Publication information
- Publisher: Vertigo Comics
- Schedule: Monthly
- Format: Limited series
- Publication date: June 2002 – January 2003
- No. of issues: 8

Creative team
- Created by: John Rozum
- Written by: John Rozum
- Artist(s): Tomer Hanuka (covers)
- Penciller(s): Jesús Saiz
- Inker(s): Jimmy Palmiotti
- Letterer(s): Ken Bruzenak John Costanza
- Colorist(s): Noelle Giddings Kevin Somers
- Editor(s): Heidi MacDonald Zachary Rau

= Midnight, Mass. =

Midnight, Mass. is a limited series comic book created by writer John Rozum, published by DC Comics's Vertigo imprint from 2002 to 2003. The series follows married occult experts Adam and Julia Kadmon as they deal with supernatural cases around America. In a 2011 interview concerning the relaunch of his Xombi series, Rozum revealed that Adam and Julia were conceived as the lead characters for a potential Xombi spin-off back when the series was still being published by Milestone Comics.

== Overview ==
The series centres on the world famous occult experts and monster hunters Adam and Julia Kadmon, who live in the town of Midnight, Massachusetts.
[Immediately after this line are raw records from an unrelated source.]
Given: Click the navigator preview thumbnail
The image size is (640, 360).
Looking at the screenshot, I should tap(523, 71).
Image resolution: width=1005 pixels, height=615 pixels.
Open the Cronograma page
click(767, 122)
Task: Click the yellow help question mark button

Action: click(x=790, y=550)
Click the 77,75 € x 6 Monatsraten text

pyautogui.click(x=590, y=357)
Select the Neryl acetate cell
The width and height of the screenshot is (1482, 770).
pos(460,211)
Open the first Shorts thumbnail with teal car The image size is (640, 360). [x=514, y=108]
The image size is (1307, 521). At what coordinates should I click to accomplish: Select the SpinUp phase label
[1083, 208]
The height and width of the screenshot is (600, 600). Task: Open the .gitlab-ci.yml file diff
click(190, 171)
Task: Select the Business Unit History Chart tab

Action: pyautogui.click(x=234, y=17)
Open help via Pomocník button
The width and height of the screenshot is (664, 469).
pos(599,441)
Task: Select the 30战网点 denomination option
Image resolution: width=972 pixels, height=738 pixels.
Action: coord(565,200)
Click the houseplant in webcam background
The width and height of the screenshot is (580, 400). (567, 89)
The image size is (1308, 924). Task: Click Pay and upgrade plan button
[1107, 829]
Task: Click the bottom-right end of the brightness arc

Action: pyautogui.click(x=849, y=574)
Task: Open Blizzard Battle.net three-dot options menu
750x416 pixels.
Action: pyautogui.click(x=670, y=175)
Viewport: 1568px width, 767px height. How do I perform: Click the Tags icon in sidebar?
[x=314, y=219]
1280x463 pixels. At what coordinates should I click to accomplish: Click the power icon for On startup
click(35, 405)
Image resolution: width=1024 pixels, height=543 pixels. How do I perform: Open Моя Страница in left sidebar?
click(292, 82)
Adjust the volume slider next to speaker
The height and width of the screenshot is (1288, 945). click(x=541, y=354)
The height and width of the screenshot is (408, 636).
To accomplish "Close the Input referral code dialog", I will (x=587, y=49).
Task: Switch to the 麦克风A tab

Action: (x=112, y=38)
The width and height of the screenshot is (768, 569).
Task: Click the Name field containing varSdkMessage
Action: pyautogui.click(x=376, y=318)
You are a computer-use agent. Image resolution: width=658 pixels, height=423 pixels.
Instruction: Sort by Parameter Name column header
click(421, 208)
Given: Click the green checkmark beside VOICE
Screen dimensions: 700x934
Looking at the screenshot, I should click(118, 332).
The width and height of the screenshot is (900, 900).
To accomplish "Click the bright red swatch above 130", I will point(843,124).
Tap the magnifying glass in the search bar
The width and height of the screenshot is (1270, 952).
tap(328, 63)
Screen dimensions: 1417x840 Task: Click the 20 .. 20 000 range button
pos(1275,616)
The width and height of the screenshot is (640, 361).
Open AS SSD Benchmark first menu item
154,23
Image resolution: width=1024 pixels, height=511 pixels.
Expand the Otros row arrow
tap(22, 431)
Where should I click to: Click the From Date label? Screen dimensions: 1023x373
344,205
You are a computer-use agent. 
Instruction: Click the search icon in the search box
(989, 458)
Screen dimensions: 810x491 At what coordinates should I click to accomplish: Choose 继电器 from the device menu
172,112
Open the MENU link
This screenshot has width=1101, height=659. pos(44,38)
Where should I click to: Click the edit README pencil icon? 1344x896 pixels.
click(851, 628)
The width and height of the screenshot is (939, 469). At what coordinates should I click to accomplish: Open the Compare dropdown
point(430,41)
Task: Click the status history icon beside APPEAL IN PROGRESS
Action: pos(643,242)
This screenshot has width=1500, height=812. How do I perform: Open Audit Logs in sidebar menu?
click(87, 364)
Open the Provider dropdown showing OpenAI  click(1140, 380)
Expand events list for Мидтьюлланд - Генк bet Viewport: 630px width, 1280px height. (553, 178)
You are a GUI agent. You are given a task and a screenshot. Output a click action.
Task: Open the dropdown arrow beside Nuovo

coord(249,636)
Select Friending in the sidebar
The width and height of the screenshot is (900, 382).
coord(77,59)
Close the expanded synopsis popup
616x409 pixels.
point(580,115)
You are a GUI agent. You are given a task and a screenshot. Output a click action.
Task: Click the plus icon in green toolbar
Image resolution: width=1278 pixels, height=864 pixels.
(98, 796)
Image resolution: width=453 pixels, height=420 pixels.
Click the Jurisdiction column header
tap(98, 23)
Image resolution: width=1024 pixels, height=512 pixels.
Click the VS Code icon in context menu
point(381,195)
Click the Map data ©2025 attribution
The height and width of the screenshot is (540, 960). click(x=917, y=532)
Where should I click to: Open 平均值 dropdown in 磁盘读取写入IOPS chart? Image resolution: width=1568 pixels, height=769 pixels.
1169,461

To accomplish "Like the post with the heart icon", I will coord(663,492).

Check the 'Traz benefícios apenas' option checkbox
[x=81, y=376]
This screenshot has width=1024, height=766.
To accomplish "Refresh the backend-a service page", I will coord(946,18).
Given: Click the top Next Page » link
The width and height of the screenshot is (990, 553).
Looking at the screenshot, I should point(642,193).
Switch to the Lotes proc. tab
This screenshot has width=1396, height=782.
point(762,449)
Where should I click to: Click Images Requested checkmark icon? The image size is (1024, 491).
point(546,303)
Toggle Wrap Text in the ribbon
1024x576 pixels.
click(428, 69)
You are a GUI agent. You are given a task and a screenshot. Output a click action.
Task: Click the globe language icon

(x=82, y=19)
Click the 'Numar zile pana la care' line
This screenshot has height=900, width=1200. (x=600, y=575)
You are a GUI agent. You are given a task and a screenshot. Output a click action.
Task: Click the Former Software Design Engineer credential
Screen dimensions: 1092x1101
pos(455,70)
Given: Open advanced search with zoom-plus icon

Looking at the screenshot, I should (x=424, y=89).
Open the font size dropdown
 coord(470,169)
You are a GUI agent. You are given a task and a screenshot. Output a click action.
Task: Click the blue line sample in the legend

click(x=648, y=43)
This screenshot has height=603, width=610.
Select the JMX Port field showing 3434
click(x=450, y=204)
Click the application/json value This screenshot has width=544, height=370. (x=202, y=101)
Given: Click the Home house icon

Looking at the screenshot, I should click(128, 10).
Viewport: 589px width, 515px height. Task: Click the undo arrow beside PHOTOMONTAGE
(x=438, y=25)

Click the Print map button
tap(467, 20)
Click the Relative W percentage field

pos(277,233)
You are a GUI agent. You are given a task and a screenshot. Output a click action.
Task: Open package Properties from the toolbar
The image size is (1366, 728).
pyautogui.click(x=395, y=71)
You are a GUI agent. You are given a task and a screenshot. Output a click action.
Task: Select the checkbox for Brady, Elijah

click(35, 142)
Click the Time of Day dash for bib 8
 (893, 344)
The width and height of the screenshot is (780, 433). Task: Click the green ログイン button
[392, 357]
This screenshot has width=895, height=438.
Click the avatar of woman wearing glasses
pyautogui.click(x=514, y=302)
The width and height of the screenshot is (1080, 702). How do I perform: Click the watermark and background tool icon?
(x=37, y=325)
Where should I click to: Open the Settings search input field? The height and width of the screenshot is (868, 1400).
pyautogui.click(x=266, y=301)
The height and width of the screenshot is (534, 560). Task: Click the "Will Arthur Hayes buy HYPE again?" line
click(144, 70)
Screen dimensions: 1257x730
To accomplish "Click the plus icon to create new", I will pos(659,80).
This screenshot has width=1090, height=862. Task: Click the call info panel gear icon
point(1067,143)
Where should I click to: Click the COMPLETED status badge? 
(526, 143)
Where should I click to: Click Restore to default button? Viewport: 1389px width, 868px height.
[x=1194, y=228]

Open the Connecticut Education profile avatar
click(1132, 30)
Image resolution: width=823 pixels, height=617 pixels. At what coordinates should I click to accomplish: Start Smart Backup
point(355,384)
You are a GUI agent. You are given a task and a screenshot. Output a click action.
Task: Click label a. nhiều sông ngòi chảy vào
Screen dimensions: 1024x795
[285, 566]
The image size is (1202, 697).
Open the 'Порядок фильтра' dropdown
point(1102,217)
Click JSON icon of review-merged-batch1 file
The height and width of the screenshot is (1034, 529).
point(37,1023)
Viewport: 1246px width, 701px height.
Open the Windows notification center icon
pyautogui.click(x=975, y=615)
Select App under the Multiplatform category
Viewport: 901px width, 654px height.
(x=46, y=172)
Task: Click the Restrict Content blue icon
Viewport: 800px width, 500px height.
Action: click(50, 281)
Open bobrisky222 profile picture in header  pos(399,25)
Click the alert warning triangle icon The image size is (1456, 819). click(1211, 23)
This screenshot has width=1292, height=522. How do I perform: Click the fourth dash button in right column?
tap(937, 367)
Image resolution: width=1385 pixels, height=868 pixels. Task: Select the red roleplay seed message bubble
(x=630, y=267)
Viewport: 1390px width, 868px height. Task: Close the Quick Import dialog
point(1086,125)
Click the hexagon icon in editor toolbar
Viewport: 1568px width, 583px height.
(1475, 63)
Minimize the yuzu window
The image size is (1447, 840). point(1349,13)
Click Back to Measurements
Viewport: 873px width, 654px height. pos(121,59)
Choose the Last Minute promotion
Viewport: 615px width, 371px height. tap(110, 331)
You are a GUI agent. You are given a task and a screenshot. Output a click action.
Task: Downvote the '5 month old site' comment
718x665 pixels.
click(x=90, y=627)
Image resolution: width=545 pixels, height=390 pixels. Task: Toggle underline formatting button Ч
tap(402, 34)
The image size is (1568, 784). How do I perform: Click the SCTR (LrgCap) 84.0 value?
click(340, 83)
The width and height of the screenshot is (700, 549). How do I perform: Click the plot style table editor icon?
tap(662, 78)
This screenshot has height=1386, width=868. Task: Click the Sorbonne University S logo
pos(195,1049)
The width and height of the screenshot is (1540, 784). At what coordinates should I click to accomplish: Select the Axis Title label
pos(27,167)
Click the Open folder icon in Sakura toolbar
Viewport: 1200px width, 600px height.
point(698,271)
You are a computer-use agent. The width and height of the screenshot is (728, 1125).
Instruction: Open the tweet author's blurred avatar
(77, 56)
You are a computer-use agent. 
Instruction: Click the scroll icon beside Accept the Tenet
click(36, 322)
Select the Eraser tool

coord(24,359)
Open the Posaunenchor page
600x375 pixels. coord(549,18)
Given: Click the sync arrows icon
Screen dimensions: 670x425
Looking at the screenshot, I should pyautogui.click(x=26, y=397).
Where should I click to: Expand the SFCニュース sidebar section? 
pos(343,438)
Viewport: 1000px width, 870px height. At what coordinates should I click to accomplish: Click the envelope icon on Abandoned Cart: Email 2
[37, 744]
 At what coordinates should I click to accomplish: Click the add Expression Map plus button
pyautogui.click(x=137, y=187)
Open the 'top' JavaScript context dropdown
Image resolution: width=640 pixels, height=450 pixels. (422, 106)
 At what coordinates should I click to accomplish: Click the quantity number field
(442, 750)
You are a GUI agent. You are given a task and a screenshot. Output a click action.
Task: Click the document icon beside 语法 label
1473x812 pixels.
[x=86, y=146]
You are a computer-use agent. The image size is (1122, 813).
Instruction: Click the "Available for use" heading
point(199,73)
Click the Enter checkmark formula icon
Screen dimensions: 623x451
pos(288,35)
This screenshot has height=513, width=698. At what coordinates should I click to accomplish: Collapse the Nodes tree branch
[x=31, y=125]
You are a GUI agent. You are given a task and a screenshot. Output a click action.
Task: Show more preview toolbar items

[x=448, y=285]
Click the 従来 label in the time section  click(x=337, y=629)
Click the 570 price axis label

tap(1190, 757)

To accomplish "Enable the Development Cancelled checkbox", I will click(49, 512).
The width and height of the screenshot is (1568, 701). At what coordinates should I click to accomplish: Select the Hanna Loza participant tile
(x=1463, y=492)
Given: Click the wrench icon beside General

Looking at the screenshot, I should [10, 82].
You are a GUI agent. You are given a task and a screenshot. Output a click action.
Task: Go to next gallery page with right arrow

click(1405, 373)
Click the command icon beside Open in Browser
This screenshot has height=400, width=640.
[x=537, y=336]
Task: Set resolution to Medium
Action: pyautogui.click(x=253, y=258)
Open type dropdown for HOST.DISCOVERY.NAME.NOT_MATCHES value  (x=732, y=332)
The Kadmon's new assistant, Jenny, has just arrived to work for the couple and soon finds herself plunged into their world of monsters and strange goings on.

== Sequel ==
Midnight, Mass: Here There Be Monsters, a six issue sequel mini-series, was published by Vertigo Comics in 2004. The series picks up where the original series ended but this time features the artwork of Paul Lee, replacing original artist Jesús Saiz.

== Television series ==
A television series based on Midnight, Mass was put into development by NBC in 2009 for the 2010-11 television season. The show received a script order and was developed by Aaron Harberts, Gretchen J. Berg and Warner Bros. Television but was not developed any further than the scripting stage.

The show had previously been in development for several years with a number of writers and production companies pitching television adaptions.

== Collected editions ==
The first mini-series was collected in October 2024.